雇用は不安定になり、給料の伸びは限定的で、高齢層が引退して生活苦に追い込まれ、貯蓄ゼロ世帯も増え、生活保護受給もどんどん増えている。少子高齢化は止まらず、年金受給者は増える一方である。
社会保障費が膨れ上がっており、政府は出費を避けたいと考えている。年金は破綻しないと言っているが、年金支給開始の年齢は基本65歳に引き上げられており、さらに引き上げられる気配がある。
政府は年金を破綻させないために「受給開始年齢をどんどん後にしている」というのが現状なのだ。そのうち、どうにもならなくなって年金額が減らされるか、年金支給額は70歳ということになるのかもしれない。
まさか70歳と思うかも知れないが、このまま推移するとそうなってもおかしくない。厚生労働大臣は「個人の選択で年金の支給開始年を75歳程度にまで広げることができないかを検討する」と述べたこともある。
60歳で定年を迎えた人が、仮に70歳まで年金をもらえないとなると、10年はアルバイトのような仕事で働くか、貯金を食いつぶして生きて行かなければならない。しかし、10年も貯金を食いつぶしていれば1000万円ある人でも70歳になった頃は貯金ゼロになる。悠々自適はない。

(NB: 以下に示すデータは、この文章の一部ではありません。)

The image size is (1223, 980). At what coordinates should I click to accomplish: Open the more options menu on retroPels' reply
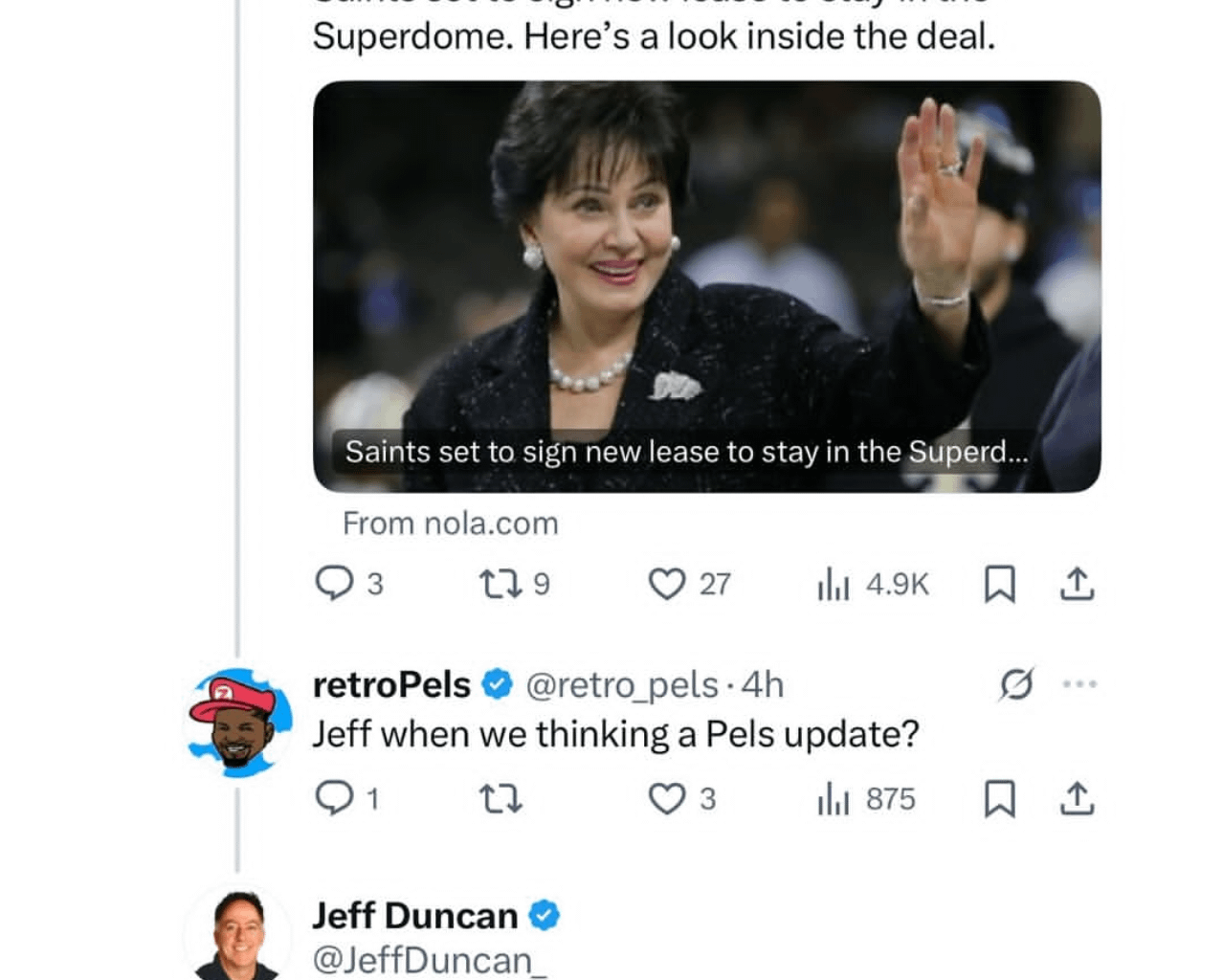[x=1079, y=683]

もはや国に頼れる時代は完全に終わっている。そして、いよいよ日本は本格的に貧困者が増える事態を避けられなくなっている。全体を見れば、社会構造は貧困に向かっている。
そうであれば、もう「貧困を抜け出すにはどうすればいいか」という議論は終わったと言っても過言ではない。
少子高齢化の問題も、低賃金を生み出す非正規雇用の問題も、格差を生み出すグローバル化の問題も、なし崩しに進んでいる隠れ移民政策(留学生・技能実習生・単純労働者・インバウンド)による多文化共生も、日本人は何一つ真剣に向き合うことも、考えることも、止めることもできなかった。
今となっては、何かするにしてもどれもが手遅れに近い。
そうであるならば、これから日本人がしなければならないのは、「日本をどうするか」ではなく「貧困に慣れるにはどうすればいいのか」という議論が現実に即しているように見える。
日本を成長できる国家にしなければならないが、このままどん底《ボトム》に落ちる覚悟も一方でしておく必要がある。現実主義者であるならば……。
まわりを見ると、たいして金もないのに、昭和世代の中流家庭(家族、持ち家、車、旅行、趣味)の生活をしている人が多くいる。なんか、そういう生活をするのが一種の権利みたい思っている気がする。
バブル崩壊以降、(一部の人を除いて)昔の中流生活うち何かをあきらめないと、預金なんでできないと思う。
預金というバッファを保ちつつ、贅沢な暮らしをしなければ、下層に滑り落ちないで済む。
バッファを借金でまかないだすと、あっという間に、下層に落ちる。
たぶん、これからが正念場だが、もうすでに決着はついている。